Anyhow, on Wednesday I gave a short interview to a reporter from the Daily Beast; the first part was by email and I was rather pleased with my own answer, so I thought it might be interesting to share it with you, then show how little of it was printed to fit. The reporter’s question was:
Writing a story about Marco Rubio, who as Florida House speaker [in 2006] proposed that whistleblower status “should be afforded to everyone who reports prostitution, even if they are involved in the act. As an incentive for reporting the illegal activities, whistleblowers should also receive half the proceeds from any forfeiture actions brought in this case.” Wanted to see what you thought about this proposal…
And this was my complete answer:
As I began saying in public appearances two years ago, the “War on Whores” is the new “War on Drugs”. It serves exactly the same functions as the War on Drugs: as an all-purpose excuse for mass surveillance, mass incarceration, aggressive policing, asset forfeiture, social controls, universal criminality, etc. And like the Drug War, useful idiots can be counted on to support it “for the children”. Take a look at nearly any law purported to fight “sex trafficking” (which has become nothing more than a dysphemism for sex work) and you’ll find that it’s essentially a drug war law with new terminology…the ridiculously-long sentences, the harsh corollary penalties, the brainwashing of “victims” under the guise of “rehabilitation”, the surveillance measures, the artificial sense of urgency (“it’s a growing problem!”), the disproportionate enforcement vs. minorities & the poor, and ESPECIALLY the asset seizure*. So it doesn’t surprise me that an ambitious politician in Florida (one of the three states – the other two being Arizona & Washington – which has come up with the most terrifying & profoundly stupid anti-whore laws of the past few years) came up with yet another asinine & tyrannical proposal to infringe upon the rights of individuals to own & control their own bodies & lives; Florida has, after all, been at the forefront of such efforts (previously in “Drug War” guise) since at least the ‘80s.
One more thing: as with powder cocaine vs crack, politicians make sure that THEIR version of a vice isn’t the one targeted as much as OTHER people’s versions; mistresses, sugar babies & so-called “high class” escorts like me aren’t the ones being targeted by these anti-whore campaigns because politicians employ us & don’t wish to be hoist with their own petards. Instead, the extramarital sex favored by poor & working-class men, such as street workers, massage parlors & Backpage girls, are the ones which are demonized and subjected to horrific “sting” operations.

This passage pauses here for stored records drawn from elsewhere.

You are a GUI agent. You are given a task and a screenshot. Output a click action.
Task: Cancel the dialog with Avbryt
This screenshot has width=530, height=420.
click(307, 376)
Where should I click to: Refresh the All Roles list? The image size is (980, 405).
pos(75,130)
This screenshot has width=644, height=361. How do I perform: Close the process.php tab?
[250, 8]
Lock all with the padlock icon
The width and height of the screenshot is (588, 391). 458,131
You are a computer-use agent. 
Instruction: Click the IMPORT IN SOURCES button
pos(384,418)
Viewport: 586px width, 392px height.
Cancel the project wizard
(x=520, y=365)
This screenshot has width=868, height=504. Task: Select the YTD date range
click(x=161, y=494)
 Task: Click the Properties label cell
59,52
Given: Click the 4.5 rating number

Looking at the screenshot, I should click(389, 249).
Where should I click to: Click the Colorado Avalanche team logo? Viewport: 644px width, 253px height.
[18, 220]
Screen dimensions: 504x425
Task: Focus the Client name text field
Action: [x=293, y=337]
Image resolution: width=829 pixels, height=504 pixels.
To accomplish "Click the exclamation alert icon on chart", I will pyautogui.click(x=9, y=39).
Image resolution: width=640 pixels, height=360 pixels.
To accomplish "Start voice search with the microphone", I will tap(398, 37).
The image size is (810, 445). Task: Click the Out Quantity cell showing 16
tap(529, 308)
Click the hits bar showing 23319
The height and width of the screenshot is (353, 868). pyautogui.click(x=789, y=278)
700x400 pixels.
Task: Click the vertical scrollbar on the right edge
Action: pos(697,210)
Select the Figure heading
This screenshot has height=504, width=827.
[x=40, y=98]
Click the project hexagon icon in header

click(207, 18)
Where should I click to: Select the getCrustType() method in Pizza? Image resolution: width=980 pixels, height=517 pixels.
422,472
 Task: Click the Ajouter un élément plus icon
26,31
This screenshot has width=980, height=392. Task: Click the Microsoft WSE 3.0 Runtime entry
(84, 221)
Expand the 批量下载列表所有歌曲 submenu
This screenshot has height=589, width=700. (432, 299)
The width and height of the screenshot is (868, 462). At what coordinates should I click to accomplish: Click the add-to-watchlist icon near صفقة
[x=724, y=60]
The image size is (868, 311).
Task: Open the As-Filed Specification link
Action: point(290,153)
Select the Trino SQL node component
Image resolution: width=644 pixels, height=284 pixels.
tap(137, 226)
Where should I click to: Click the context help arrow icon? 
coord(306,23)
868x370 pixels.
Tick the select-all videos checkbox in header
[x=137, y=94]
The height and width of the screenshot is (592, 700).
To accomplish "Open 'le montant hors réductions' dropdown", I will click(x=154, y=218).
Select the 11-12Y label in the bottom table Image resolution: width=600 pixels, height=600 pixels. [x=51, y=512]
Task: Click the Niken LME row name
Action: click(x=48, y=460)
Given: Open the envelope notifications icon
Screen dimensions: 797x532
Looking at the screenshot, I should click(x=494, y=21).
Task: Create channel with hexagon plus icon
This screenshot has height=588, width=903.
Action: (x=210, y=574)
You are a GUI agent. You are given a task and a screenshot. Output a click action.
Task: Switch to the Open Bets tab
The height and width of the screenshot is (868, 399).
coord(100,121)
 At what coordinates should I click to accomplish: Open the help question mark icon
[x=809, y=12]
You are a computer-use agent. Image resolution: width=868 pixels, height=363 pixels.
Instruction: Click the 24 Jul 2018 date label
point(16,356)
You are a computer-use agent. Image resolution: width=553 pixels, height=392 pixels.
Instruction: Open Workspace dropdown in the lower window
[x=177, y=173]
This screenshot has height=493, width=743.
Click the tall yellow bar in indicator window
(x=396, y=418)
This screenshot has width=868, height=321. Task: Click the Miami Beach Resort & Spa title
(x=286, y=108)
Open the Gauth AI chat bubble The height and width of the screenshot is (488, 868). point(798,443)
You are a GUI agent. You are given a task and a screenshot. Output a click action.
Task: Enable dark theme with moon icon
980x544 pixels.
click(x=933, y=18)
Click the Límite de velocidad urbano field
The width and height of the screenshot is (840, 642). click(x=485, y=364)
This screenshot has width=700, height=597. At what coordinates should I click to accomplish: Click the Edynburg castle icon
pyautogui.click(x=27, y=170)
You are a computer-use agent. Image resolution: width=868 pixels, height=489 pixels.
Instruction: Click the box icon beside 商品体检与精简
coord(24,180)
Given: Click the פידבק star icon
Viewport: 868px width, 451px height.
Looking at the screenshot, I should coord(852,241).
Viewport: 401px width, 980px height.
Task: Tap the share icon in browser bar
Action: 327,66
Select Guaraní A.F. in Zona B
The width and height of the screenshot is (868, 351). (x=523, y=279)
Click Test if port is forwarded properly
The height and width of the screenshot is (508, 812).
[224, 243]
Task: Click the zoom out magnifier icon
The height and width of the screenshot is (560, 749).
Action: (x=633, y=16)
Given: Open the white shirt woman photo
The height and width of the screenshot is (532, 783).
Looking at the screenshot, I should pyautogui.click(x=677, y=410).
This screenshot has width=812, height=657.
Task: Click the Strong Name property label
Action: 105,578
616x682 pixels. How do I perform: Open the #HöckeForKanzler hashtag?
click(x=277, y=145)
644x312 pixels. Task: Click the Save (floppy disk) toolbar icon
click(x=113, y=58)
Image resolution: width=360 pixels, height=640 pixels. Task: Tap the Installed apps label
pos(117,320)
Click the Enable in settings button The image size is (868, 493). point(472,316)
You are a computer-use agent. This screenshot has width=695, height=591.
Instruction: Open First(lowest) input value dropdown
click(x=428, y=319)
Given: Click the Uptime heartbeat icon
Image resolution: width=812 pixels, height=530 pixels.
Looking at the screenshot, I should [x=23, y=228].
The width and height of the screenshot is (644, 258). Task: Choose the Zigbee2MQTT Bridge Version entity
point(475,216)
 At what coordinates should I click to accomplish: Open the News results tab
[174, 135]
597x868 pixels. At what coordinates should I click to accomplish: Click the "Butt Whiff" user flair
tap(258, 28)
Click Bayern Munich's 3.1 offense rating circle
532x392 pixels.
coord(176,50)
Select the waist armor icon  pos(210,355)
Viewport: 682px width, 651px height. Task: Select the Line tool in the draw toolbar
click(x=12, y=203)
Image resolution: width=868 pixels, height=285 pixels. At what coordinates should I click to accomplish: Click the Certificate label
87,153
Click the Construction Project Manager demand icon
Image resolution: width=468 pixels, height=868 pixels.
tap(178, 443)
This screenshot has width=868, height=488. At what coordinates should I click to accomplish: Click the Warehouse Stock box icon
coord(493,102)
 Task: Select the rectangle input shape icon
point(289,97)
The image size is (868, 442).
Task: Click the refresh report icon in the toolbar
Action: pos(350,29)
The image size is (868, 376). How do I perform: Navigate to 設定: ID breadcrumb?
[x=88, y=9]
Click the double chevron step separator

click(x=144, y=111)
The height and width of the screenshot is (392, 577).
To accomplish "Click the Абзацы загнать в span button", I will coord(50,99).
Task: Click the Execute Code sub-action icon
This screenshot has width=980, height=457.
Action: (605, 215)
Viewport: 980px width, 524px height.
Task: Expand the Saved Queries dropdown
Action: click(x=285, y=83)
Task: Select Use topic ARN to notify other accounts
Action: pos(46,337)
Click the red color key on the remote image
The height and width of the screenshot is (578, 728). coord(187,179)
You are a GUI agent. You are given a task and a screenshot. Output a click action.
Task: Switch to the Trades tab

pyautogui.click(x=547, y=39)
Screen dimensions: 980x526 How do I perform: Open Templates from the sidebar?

*Elizabeth Nolan Brown has also written about this:
In our phone conversation later that afternoon we covered several more points, the most important of which was first brought up by Mistress Matisse: given that asset forfeiture doesn’t require a criminal conviction, what’s to stop disgruntled boyfriends and estranged husbands from accusing their exes of prostitution so they can bankrupt them and steal half of their possessions? For that matter, what’s to stop jealous neighbors from doing the same? As I’ve pointed out many times, “evidence of prostitution” is whatever the cops say it is; this insane law would literally be an excuse to rob anyone blind. Given that the single quote which made it into the final story was “It would incentivize false claims,” I reckon the reporter wasn’t really listening to the rest of what I said; he seems to have been much more interested in criticizing one particular stupid, evil idea from one particular power-mad politician than in analyzing the greater fabric of universal criminality of which Rubio’s proposal is an intrinsic part. And since that kind of narrow, partisan focus is not at all unusual among journalists, it should be obvious why activists need to be careful of what we say to them.